Another one is output—the opposite to input. Usually the sum of blood loss, and urine output, but can be other secretions as well. Could we use effusiones for this do you think, with effusio urinae for urine output?
Yes. According to my dictionary, Jerome actually used that term (can't find the text online, though).
 

Cinefactus

Censor
Staff member
Isn't the actual term fasting ieiunium?
Can we use that for Fasting (Solids) do you think?

the effusio in question appears to be a sign of something going wrong rather than normal urination
That is the normal meaning of effusion in medical English.
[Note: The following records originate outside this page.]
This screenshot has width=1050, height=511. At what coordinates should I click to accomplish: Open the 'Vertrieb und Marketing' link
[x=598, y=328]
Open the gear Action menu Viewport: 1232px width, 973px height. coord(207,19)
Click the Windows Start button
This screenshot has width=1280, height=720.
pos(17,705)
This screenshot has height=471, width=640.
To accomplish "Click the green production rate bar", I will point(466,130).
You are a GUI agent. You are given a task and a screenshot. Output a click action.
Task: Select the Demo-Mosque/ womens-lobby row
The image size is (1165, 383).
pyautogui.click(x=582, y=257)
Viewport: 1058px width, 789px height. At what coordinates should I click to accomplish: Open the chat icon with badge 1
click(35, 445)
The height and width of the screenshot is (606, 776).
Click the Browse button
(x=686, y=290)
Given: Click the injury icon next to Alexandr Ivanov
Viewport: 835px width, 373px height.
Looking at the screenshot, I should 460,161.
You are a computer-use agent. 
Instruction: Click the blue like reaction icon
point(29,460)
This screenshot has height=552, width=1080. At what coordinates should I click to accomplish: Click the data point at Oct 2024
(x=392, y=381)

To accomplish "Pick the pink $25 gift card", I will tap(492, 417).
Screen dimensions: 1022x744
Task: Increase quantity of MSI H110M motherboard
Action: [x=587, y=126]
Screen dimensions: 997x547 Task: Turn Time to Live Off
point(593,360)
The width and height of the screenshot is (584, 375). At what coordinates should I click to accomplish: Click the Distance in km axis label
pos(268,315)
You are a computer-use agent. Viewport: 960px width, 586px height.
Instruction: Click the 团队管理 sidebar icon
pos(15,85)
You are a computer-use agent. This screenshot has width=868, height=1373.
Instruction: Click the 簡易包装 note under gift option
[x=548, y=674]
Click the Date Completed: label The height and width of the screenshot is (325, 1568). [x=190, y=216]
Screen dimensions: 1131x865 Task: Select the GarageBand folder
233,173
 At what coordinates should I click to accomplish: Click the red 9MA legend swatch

Unfortunately I couldn't see enough in the preview of Medical Latin in the Roman Empire to see if it would be helpful :(

This one looks promising though.
 

Pacifica

grammaticissima
Staff member
In what context, where in the app does this word "output" appear exactly? Is it absolutely necessary to have one word for it, or would there be a way to put different words in different places in the app where this word appears?
 

Cinefactus

Censor
Staff member
What do you think for Notes & Risks, (Risks being risks eplained)?
Notes: Adnotationes?
Risks: Pericula?
 

Cinefactus

Censor
Staff member
In what context, where in the app does this word "output" appear exactly? Is it absolutely necessary to have one word for it, or would there be a way to put different words in different places in the app where this word appears?
I found emissio in the book Rothbard suggested, which covers involuntary loss of fluids.
 

Pacifica

grammaticissima
Staff member

scrabulista

Consul
Staff member
From p.177 it looks like urina can also be used for urine output :) Doesn't solve the problem of output in general though.
Would humores work?
The four humors = blood, phlegm, choler, melancholia.
 

Pacifica

grammaticissima
Staff member
Lol, the problem is that we need different words...
 

Bitmap

Civis Illustris
Fasting is the same word for solids and liquids in English as well.
But I suppose you need to be more precise in medicine.
 

Pacifica

grammaticissima
Staff member
I suppose we could have ieiunium cibi and ieiunium liquoris or something like that.
 

Pacifica

grammaticissima
Staff member
But actually, do you have any examples where ieiunium is used of abstience from liquids? I can only see it referring to abstinence from food.
 

Pacifica

grammaticissima
Staff member
I guess it could still be OK, anyway, with liquoris making it clear enough what is meant.